### Te lezen fragment
Omdat er coronamaatregelen waren, hebben huishoudens extra gespaard. Maar huishoudens verwachten niet dat ze dit geld nu allemaal gaan besteden. De huishoudens willen bijvoorbeeld maar 14% van deze besparingen gebruiken voor consumptie. Dat is een uitkomst uit een onderzoek van De Nederlandsche Bank (DNB) in o.a. het LISS panel in juni.
Forse stijging huishoudbesparingen
Tijdens de coronapandemie zijn de besparingen van huishoudens gestegen tot recordhoogte. In het eerste kwartaal van 2021 stond de teller aan ‘coronabesparingen’ op ongeveer 46 miljard euro. Dit zijn de extra besparingen ten opzichte van hoe het was vóór de pandemie. Dat komt voor het grootste deel doordat de mogelijkheden om geld uit te geven beperkt waren door de contactbeperkende maatregelen.
Gaan huishoudens nu dat spaargeld uitgeven?

### Deel van dataset

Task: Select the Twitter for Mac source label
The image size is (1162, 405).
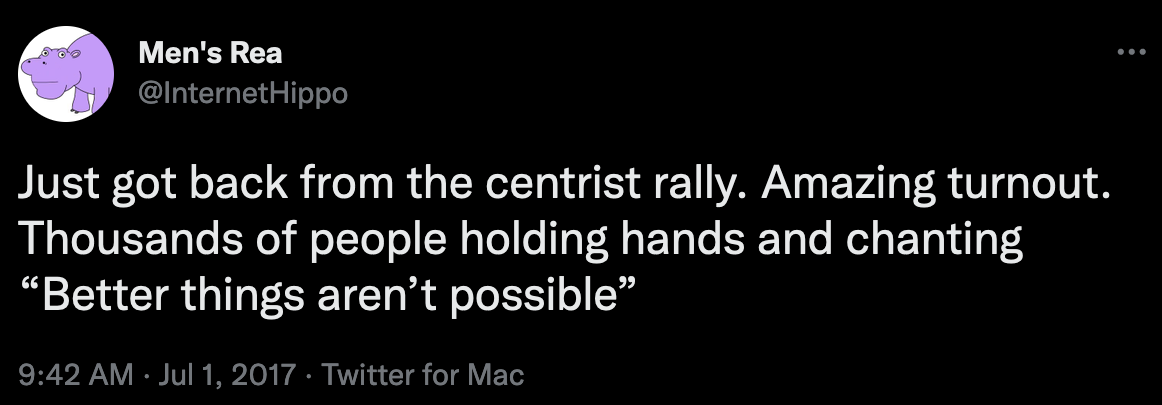Action: coord(425,375)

### Uit te voeren opdracht
Kun je uit de tekst over coronabesparingen letterlijk afdrukken wat begint bij de woorden "Forse stijging huishoudbesparingen" en stopt na "dat spaargeld uitgeven?"? Het materiaal heb je hier niet nodig.

### Oplossing
Forse stijging huishoudbesparingen
Tijdens de coronapandemie zijn de besparingen van huishoudens gestegen tot recordhoogte. In het eerste kwartaal van 2021 stond de teller aan ‘coronabesparingen’ op ongeveer 46 miljard euro. Dit zijn de extra besparingen ten opzichte van hoe het was vóór de pandemie. Dat komt voor het grootste deel doordat de mogelijkheden om geld uit te geven beperkt waren door de contactbeperkende maatregelen.
Gaan huishoudens nu dat spaargeld uitgeven?